I know the rules.
When I go to a job interview, I always wear a suit. I wear nice shoes, even if they hurt my feet. Sometimes I get a manicure.
What I struggle with is the neat, professional hairstyle, because I don’t have hair.
Sure, I could wear my wig. That’s what I used to do years ago, back when I wore wigs, back when I hid behind my wig and nobody even knew I had alopecia.
But the $3,500 wig has been packed in a shoebox since 2002, the year I walked away from everything I knew and joined the Peace Corps.
It wasn’t easy. I struggled with the change from fancy hairpieces and wigs to bandannas and scarves.
Some of the volunteers thought I had cancer, as if the Peace Corps would have accepted an active chemo patient into service. They didn’t ask me about it, they asked my friends.
Some of the people in my small, volcanic island town thought I was hiding Rapunzel hair under the bandanna. “What’s your hair like under there?” they’d ask. “Is it long and beautiful?” I’d roll my eyes, throw a sideways glance their way, try to laugh it off. But I wasn’t laughing.
I wasn’t laughing when a photographer instructed me to remove the bandanna for my official permanent residence ID card photo. I wasn’t laughing when a Peace Corps doctor said I would probably want to wear a wig to the baile (dance), and not the bandanna. I wasn't laughing when an airline employee bumped me out of the first class cabin because he thought my nice headscarf wasn't dressy enough for the buddy pass dress code.

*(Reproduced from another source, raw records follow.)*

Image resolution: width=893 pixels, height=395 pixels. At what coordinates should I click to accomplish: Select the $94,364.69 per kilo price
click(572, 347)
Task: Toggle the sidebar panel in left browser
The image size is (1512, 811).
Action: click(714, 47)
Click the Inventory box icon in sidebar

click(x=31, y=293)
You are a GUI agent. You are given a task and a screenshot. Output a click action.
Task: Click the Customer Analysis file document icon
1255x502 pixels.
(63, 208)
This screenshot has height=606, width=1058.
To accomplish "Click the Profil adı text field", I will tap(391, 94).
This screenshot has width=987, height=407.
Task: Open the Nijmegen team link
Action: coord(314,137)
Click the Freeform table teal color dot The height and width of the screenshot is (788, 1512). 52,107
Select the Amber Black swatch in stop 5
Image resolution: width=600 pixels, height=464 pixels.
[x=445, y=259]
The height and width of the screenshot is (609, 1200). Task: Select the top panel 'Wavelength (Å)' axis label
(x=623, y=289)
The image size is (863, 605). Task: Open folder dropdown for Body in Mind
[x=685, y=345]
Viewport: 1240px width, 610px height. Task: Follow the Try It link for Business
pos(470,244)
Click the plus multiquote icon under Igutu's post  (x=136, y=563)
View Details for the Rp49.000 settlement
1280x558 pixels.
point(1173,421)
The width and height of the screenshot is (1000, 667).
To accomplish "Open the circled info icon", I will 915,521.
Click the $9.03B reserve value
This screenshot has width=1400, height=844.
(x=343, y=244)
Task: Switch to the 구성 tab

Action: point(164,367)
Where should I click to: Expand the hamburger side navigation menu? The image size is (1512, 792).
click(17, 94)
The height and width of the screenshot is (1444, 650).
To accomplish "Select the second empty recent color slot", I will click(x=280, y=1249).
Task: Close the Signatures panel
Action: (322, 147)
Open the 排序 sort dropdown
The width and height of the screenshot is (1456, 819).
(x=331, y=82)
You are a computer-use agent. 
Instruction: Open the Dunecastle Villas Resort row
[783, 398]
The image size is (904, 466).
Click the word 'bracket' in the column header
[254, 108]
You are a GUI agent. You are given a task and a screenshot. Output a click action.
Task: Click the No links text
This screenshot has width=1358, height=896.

I wasn't laughing when another airline employee looked at my driver's license photo with the wig, and then looked at me with the scarf, and said I looked better before.
There were times I would have given anything to have my wig back. There were times I wished I hadn't made the change to scarves.
But, gradually, I got used to the look, along with the comments and questions and challenges that came with it. Today I am the girl with the scarves, and I like it that way. I couldn't go back to wigs now.
But are headscarves appropriate job interview attire?
Maybe if you have cancer.
And therein lies the dilemma.
If I wear the scarf and don’t mention it, the interviewers will think I have cancer. They’re not supposed to ask about that kind of thing, but they will make assumptions—assumptions that affect me and my chances for proceeding to the next round or getting that job offer.
If I wear the scarf and do mention it, things get awkward fast. I’m talking about personal, private, medical stuff that’s not typically discussed in the interview format. It’s like saying, by the way, I have a wart on my big toe, and I just thought you should know that upfront.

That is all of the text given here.